Como você lida com as travas da escrita, como a procrastinação, o medo de não corresponder às expectativas e a ansiedade de trabalhar em projetos longos?
Respondi acima sobre o efeito da estiagem sobre mim. Quanto a não corresponder às expectativas, realmente não me importo. Não escrevo para corresponder a expectativa alguma senão a da própria escrita, e acredito, como Borges, que publicamos um livro para livrar-se dele. É óbvio que a figura do leitor existe, ele esbarram no autor, às vezes o atropela ou é por ele atropelado. Tenho amigos mundo afora que começaram como leitores, e agradeço à literatura o fato de ter nos aproximado. Se o texto atinge realmente o leitor, se abre nele uma perspectiva outra, uma linha de fuga qualquer, fico feliz por isso. Mas sei que o processo não é automático. Não pertence mais a quem escreve. Sou uma grávida morrendo de eclâmpsia após o nascimento de cada poema.

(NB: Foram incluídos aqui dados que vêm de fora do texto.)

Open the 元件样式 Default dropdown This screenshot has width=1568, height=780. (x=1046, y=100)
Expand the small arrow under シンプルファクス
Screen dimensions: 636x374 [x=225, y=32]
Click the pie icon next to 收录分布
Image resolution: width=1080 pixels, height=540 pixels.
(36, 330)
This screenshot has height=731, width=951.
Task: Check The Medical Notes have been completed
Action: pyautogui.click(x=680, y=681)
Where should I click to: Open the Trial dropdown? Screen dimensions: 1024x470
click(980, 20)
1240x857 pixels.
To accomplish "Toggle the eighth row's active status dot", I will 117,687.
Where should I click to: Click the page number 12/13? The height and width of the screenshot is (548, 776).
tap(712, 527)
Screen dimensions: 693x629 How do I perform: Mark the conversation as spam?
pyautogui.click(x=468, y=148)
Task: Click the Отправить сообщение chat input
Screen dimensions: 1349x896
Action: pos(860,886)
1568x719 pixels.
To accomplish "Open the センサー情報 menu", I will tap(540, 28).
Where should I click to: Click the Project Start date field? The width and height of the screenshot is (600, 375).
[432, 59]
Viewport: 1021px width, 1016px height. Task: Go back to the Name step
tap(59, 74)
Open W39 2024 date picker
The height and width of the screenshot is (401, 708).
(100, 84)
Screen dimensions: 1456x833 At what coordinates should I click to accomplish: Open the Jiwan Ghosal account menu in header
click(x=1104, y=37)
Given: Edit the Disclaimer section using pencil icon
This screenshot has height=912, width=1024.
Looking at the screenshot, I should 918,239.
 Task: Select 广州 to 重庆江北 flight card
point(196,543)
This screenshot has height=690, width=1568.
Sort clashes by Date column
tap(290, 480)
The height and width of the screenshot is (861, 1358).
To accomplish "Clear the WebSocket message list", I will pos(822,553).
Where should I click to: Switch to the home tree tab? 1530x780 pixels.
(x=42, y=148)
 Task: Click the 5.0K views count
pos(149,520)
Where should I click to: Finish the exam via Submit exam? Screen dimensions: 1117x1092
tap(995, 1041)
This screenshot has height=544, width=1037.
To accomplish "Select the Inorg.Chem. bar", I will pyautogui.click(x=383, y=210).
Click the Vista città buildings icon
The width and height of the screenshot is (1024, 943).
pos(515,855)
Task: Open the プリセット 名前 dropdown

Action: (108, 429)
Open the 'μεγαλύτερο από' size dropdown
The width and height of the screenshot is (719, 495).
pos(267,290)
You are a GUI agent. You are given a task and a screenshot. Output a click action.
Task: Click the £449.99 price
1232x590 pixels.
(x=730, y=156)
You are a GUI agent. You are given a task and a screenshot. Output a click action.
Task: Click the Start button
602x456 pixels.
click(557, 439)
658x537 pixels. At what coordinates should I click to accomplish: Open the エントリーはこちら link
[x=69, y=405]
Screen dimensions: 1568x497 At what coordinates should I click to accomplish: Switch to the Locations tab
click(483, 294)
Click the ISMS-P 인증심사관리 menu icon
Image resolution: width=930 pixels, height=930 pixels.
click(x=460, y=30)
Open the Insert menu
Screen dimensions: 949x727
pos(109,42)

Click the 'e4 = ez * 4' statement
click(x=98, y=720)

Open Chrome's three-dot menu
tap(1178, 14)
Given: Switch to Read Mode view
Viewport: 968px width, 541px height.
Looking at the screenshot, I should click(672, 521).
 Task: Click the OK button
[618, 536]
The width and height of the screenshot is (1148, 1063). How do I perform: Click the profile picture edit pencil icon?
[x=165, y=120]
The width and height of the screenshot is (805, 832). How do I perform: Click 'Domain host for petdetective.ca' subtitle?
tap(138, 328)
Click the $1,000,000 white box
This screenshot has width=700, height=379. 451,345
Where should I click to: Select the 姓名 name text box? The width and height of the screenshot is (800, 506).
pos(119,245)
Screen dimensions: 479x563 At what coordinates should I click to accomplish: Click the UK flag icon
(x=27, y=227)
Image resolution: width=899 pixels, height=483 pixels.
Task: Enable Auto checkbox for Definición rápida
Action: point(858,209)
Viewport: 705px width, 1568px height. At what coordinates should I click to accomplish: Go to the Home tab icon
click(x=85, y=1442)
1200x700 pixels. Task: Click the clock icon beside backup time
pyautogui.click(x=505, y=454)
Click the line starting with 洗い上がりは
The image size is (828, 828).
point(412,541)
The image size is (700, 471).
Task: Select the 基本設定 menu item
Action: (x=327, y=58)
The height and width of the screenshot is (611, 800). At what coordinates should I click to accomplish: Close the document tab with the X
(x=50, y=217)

Quantas vezes você revisa seus textos antes de sentir que eles estão prontos? Você mostra seus trabalhos para outras pessoas antes de publicá-los?
Dezenas de vezes, e creio fundamental o olhar do outro, especialmente se este outro também escreve e é generoso e intelectualmente honesto e corajoso.
Como é sua relação com a tecnologia? Você escreve seus primeiros rascunhos à mão ou no computador?
De todas as formas. No bloco de notas, no celular, num papel qualquer ou ao computador. O interessante em relação a isso é que o suporte altera a forma do texto. Se escrevo em papel A4, por exemplo, os versos e o poema tendem a ser mais longos. Se escrevo ao celular, por outro lado, o poema tende a ser mais totêmico. O “Seol” foi escrito todo em papel sulfite usado na horizontal, o que ajudou na construção de versos extensos, com uma melopeia mais acentuada.
De onde vêm suas ideias? Há um conjunto de hábitos que você cultiva para se manter criativo?
Em geral, a literatura nasce da literatura, mas as artes visuais e a música também são ótimos detonadores. Pound dizia que a melhor crítica de um poema é outro poema, então estar em contato com a criação de outros poetas é fundamental.
O que você acha que mudou no seu processo de escrita ao longo dos anos? O que você diria a si mesmo se pudesse voltar à escrita de seus primeiros textos?
Como disse Mae West, cometeria os mesmos erros, só que mais cedo. Com o tempo, tanto a escrita quanto a leitura tornam-se mais conscientes, mais exigentes. O resultado disso é uma produção um pouco mais contida, concentrada. Para citar outro criador, José Miguel Wisnik, começamos a lançar “pérolas aos poucos”.
Que projeto você gostaria de fazer, mas ainda não começou? Que livro você gostaria de ler e ele ainda não existe?
No momento estou envolvido com uma tese sobre a poética do Slam, que acredito tem crescido muito em qualidade nos últimos tempos, e não chegou ainda a círculos mais acadêmicos. Colaborar com uma compreensão teórica mais profunda desse gênero me dará muita alegria.